Thursday, December 13, 2007

No Need To Engage In Likelihood Of Confusion Analysis Where Consumers Could Not Be Confused About A Product's Origin

Case: Top Tobacco, L.P. v. North Atlantic Operating Company, Inc., Case No. 07-1244 (7th Circuit Court of Appeals, December 4, 2007)

The One Sentence Summary: A picture is worth a thousand words: here, one glance is enough to decide that there is no probability of confusion.


Top Tobacco sued its competitor, North Atlantic Operating Company ("North Atlantic"), because North Atlantic re-designed its competing product with a label that included the phrase "Fresh-Top Canister." Top Tobacco claimed that North Atlantic could not use the word "top" as a trademark.
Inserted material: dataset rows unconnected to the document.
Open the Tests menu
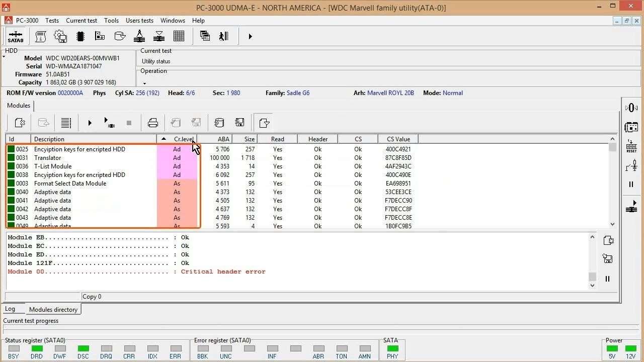This screenshot has height=362, width=644. tap(52, 21)
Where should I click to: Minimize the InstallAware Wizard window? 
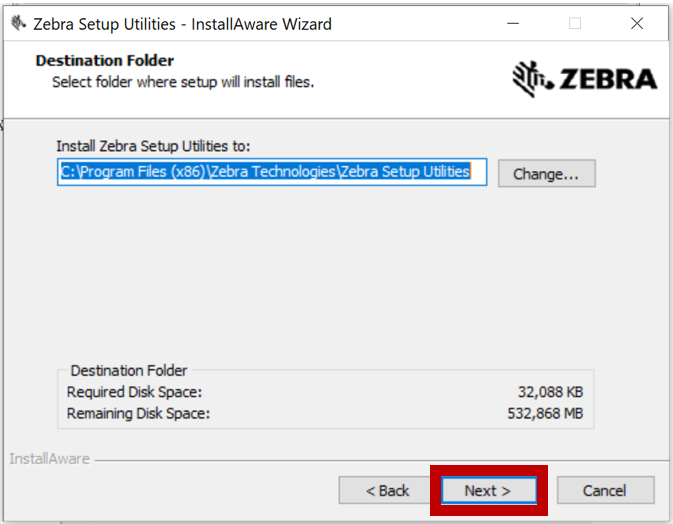(512, 23)
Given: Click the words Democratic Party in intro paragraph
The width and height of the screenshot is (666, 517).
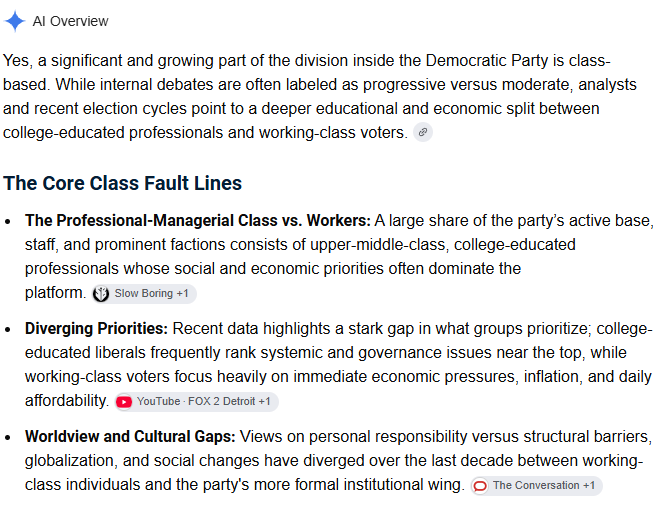Looking at the screenshot, I should pos(487,61).
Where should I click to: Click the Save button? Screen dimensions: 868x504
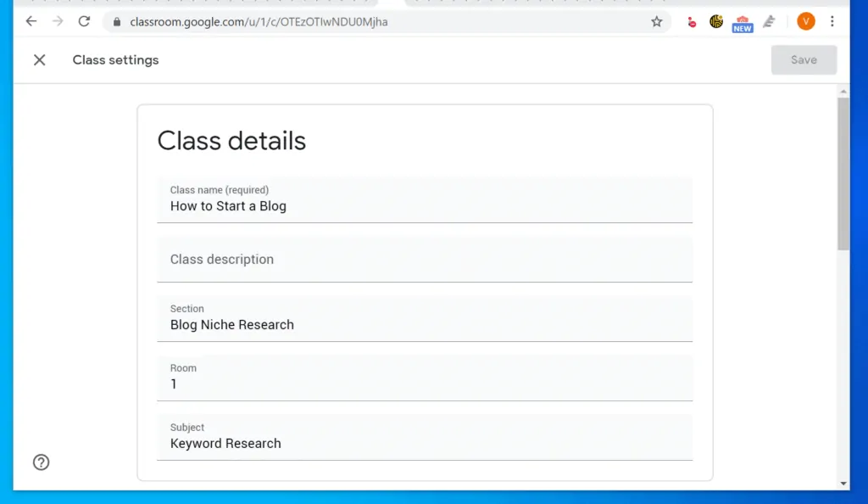coord(803,59)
The Seventh Circuit Court of Appeals affirmed the district court's grant of summary judgment for North Atlantic, finding that "[i]t is next to impossible to believe that any consumer, however careless, would confuse these products." Under the circumstances, there is no need to analyze the "likelihood of confusion" factors because they are mere proxies for determining whether there is confusion. "If we know for sure that consumers are not confused about a product's origin, there is no need to consult even a single proxy."
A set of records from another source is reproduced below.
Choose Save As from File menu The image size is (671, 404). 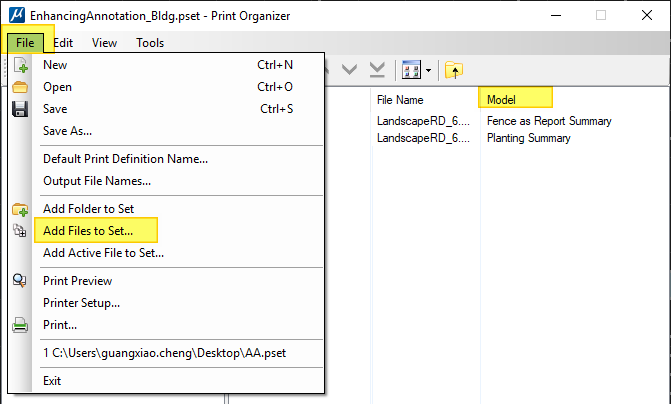(67, 131)
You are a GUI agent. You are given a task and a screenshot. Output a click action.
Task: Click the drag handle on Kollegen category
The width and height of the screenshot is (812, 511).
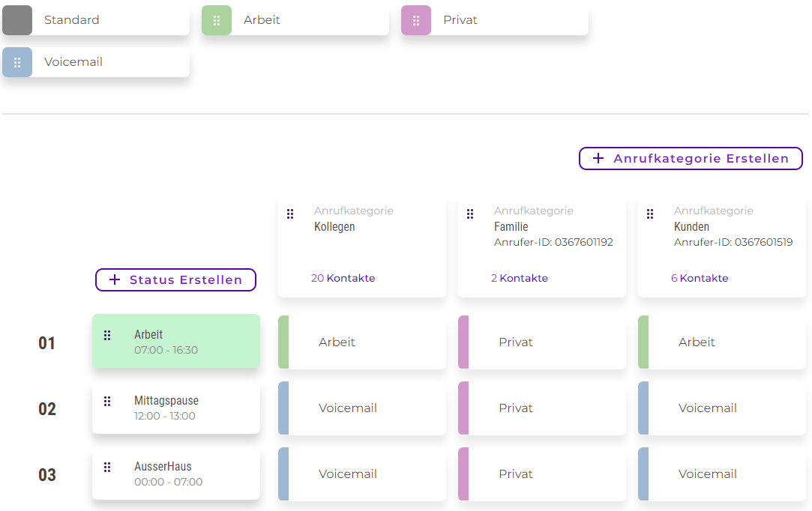pos(290,214)
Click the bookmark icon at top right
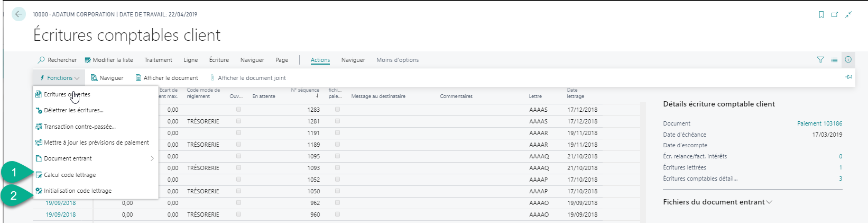 821,15
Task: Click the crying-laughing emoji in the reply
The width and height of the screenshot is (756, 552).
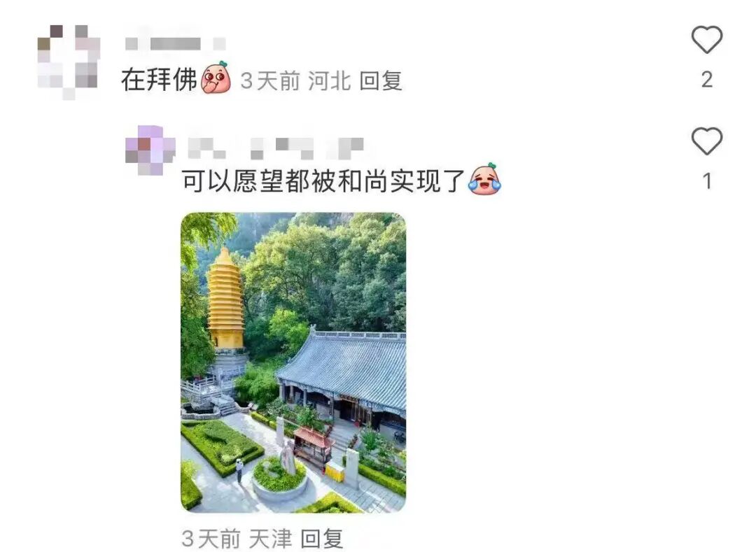Action: [x=485, y=178]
Here is my favorite passage: "the word 'top' is too common, and too widely used to refer to the lids of packages - as well as parts of clothing ensembles, masts of ships, summits of mountains, bundles of wool used in spinning, half-innings of baseball, positions in appellate litigation (the top-side brief), and flavors of quark - to be appropriated by a single firm." In other words, please don't waste our time in the future.